Segment Open

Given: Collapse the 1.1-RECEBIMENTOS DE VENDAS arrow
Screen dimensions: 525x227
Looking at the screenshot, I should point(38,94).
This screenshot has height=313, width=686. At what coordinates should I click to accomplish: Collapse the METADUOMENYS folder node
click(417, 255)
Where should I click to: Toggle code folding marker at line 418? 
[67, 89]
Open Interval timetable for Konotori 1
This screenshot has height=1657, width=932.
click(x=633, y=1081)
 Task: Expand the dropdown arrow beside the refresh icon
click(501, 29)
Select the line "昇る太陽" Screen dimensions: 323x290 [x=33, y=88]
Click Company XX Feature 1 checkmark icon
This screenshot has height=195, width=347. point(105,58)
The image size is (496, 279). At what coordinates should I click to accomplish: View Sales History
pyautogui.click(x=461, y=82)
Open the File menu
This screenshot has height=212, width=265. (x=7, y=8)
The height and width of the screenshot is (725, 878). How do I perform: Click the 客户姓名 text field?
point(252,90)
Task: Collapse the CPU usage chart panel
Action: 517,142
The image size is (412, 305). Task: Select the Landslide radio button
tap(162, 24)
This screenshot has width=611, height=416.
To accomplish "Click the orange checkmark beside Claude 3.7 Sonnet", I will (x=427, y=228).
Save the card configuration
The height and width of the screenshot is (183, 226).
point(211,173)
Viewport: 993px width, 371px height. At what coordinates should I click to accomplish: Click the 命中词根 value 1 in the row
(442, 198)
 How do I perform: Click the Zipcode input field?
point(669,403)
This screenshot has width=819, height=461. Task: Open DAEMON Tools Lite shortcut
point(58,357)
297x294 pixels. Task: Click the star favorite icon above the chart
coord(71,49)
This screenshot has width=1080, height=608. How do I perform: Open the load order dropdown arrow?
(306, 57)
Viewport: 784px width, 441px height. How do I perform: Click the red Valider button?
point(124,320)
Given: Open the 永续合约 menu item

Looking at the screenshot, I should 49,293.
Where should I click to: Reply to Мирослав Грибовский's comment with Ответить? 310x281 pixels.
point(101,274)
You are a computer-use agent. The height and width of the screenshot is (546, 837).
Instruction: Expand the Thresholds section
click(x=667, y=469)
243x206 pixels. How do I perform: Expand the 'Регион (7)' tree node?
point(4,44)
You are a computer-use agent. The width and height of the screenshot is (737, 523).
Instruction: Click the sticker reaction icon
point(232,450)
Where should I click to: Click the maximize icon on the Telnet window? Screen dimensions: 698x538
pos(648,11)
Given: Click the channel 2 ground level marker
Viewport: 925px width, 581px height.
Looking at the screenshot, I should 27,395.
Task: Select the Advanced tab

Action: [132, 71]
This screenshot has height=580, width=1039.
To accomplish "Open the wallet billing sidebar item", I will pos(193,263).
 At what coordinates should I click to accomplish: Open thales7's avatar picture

Segment Closed

Assignment:
Only the lines from the one containing "Instruction: Expand the Thresholds section" through the last line above belong in your answer. Retype them exactly.

Result:
Instruction: Expand the Thresholds section
click(x=667, y=469)
243x206 pixels. How do I perform: Expand the 'Регион (7)' tree node?
point(4,44)
You are a computer-use agent. The width and height of the screenshot is (737, 523).
Instruction: Click the sticker reaction icon
point(232,450)
Where should I click to: Click the maximize icon on the Telnet window? Screen dimensions: 698x538
pos(648,11)
Given: Click the channel 2 ground level marker
Viewport: 925px width, 581px height.
Looking at the screenshot, I should 27,395.
Task: Select the Advanced tab

Action: [132, 71]
This screenshot has height=580, width=1039.
To accomplish "Open the wallet billing sidebar item", I will pos(193,263).
 At what coordinates should I click to accomplish: Open thales7's avatar picture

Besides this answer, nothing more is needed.